The OBS32 (32bit, 4channels Ocean Bottom Seismometer Recorder)

  • 32bit ADC 4 channels digitizer / recorder
  • Removable microSD data storage
  • Data retrieval from USB port
  • FAT32 filing system
  • Ultra low power consumption 0.55W
  • 50-1000sps continuous recording
  • Wide band response sensor 10sec-98Hz
  • High sensitivity 1500V/m/s
  • OCXO or Atomic Clock timing or Atomic Clock
  • 5*10-10 sec time drift
  • GPS time synchronization at start-up
  • Timed or Command release actuator
  • Submersible up to 12km
  • Operating Temp -20 to +70oC

The OBS32 offshore seismograph, can record microseismic events occurring under oceanic sea bottom and below water depths up to 10Km. It uses atomic clock or OCXO crystal for accurate data timing. The Instrument’s main structure is a glass sphere of 43 cm of diameter inside which all the electronic units and the submarine type battery packs are placed.

The 3-component seismometer located outside of the sphere being held by a side arm that deploys the seismometer once the OBS is on the sea bottom. Three perpendicular, one vertical and two horizontal sensors have been placed inside the special seismometer housing to support the 600 atm. water pressure. The coupling of the overall seismometer has been optimized in order to maximize sensitivity.

The sensor electronics are the same as those used in our S-100 wide band sensor, which is designed according to the force-balance principle so the sensor provides a wide frequency response as 0.1Hz (10sec) to 98Hz. Sensitivity is also high, such as 1500V/m/sec. Using this technique, the OBS becomes an ideal sensor for local and regional seismicity monitoring. In additional, a hydrophone is used with a variable gain pre-amplifier.

The recording unit consisted from three different stages. The input stage implements the force-balance circuitry, the 4-channels digitizer, which does the A/D conversion and the recorder, which stores the data into the microSD memory card. The recording system runs a proprietary embedded DOS-compatible file system, in order the recorded data be able to be processed by any DOS or Linux compatible PC. The recording file system is a FAT32 compatible so it allows the usage of large volume memory cards (64Gb). This size is able to store 4-channels data being sampled at 250sps, for at least 4 months period. The digitizer has very high dynamic range, greater than 138dB at 100sps, so it is able to record micro-events. Overall power (sensor electronics + digitizer/recorder electronics) consumption is very low only 0.65W.

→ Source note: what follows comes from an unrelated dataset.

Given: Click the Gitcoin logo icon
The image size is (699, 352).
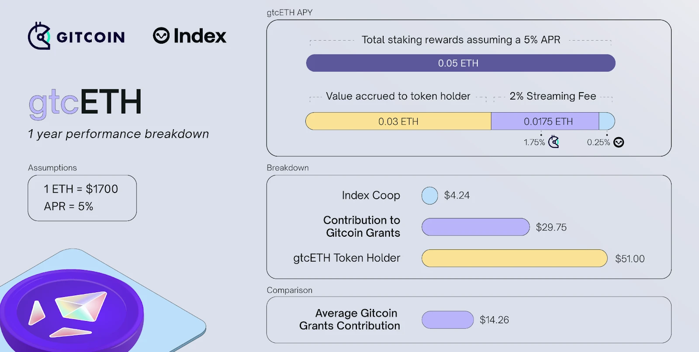Looking at the screenshot, I should pos(39,36).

Timing of the data has to be accurate, even in the absence of GPS signal at the bottom of the sea. In order to achieve high time accuracy, a super low drift DPLL unit has been designed in order to operate for long period, with minimum drift. Two versions of OBS-DPLL units are available: One that uses an extremely precise OCXO crystal oscillator, with accuracy +/-5ppb (5*10e-9 sec) and a second version that uses an Atomic Clock with 1,5*10e-10 sec precision.

The DPLL – RTC system uses a 12 channels GPS receiver in order to be synchronized while the OBS is still out of the water. Once the system has been synchronized, the GPS is automatically switches off and the internal DPLL synchronizes the digitizer. After the end of the recording period, and when the OBS is out of the water, the GPS switches on again, in order to measure the overall drift generated during the acquisition period. Since this drift is linear, because that the temperature at the sea bottom is very stable, the user is able to apply time correction at the recorder data, using appropriate software. Of course there is absolutely no need for any time correction when the DPLL is using the atomic clock source for time reference.

The OBS is attached on an anchor weight that drives and places the instrument at the sea bottom. Between the OBS sphere and the metallic base, there is a mechanism, which is able to release the sphere from the metallic base, and make it free to come up to the surface because of the buoyancy. This mechanism, can be operate with two ways. At first way, it receives a release command from the surface coming from an ultrasonic frequency commander, and at second using a timer, which releases the instrument after some pre-defined period of time. For maximum safety, both mechanisms are used in parallel.

The precise positioning of the OBS at the sea bottom is done by acoustic triangulation which makes use of underwater acoustic signals. By interrogation a slant range distance between the OBS on the sea bottom and the shipboard acoustic transponder unit is measured with an accuracy of 1 m. By shifting the ship position at several sites and measuring each distance between the OBS and each ship sites, the OBS position can be located with within several meters accuracy. The positioning of the ship is made by a differential GPS method.

Orientation of the instrument once at sea bottom, is recorder by an integrated electronic compass. The orientation information is stored at the instrument’s log file. So the user reading the log-file, is able to know the exact sensor orientation.